■ EXERCISE:
Copy the entries below word for word, beginning at the line that contains "Task: Click the Data" and stopping after the line that contains "pyautogui.click(x=258, y=89)".

(Entries in a dataset)
----

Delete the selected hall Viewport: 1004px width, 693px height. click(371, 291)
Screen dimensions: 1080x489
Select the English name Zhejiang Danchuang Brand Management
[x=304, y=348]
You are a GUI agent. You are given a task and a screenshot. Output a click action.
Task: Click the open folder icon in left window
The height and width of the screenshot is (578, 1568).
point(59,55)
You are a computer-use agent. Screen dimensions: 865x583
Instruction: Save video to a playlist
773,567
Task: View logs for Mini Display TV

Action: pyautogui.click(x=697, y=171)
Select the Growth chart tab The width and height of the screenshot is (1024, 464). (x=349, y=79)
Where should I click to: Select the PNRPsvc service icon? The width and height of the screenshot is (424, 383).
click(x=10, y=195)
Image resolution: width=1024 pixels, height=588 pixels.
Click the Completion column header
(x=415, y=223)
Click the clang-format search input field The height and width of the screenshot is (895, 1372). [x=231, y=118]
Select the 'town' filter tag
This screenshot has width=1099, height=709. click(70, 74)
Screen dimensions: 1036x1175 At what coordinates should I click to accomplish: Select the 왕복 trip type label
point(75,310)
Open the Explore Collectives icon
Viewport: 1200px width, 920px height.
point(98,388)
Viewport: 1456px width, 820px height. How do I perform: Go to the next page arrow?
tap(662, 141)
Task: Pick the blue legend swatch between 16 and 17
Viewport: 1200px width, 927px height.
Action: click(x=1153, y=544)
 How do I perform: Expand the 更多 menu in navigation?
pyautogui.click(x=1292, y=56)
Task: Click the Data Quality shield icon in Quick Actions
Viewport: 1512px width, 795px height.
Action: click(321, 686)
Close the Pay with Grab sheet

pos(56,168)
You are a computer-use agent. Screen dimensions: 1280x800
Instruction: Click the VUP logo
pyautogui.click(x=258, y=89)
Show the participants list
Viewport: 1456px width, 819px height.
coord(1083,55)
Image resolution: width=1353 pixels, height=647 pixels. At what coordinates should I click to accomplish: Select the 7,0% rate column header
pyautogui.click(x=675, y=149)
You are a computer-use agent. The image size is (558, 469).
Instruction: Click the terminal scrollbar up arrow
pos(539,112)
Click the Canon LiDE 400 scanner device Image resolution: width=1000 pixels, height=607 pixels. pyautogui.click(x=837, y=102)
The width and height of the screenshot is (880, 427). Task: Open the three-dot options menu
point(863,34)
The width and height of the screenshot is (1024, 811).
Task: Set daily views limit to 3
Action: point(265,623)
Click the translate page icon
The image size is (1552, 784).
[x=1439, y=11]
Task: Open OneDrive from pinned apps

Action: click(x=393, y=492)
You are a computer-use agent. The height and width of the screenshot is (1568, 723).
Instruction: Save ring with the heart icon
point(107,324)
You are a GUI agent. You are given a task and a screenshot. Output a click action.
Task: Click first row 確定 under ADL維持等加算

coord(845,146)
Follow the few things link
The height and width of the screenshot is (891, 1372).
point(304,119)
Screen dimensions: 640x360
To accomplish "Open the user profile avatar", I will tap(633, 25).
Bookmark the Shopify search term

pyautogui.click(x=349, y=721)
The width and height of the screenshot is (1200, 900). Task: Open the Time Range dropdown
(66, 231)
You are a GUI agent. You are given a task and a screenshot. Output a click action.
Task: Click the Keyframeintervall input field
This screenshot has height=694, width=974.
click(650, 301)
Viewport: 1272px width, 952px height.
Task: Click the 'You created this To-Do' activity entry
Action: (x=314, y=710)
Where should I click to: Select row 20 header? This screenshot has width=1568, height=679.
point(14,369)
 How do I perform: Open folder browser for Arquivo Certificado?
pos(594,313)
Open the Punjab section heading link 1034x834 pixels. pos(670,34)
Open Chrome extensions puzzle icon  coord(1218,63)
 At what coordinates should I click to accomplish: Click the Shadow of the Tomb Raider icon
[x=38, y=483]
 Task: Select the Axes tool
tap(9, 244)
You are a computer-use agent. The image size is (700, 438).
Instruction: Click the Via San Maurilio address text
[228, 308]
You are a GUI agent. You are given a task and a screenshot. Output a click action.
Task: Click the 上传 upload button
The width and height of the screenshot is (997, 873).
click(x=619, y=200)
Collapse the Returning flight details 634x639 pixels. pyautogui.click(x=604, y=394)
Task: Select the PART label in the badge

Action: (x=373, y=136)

----

■ RESPONSE FOR THIS EXERCISE:
Task: Click the Data Quality shield icon in Quick Actions
Viewport: 1512px width, 795px height.
Action: click(321, 686)
Close the Pay with Grab sheet

pos(56,168)
You are a computer-use agent. Screen dimensions: 1280x800
Instruction: Click the VUP logo
pyautogui.click(x=258, y=89)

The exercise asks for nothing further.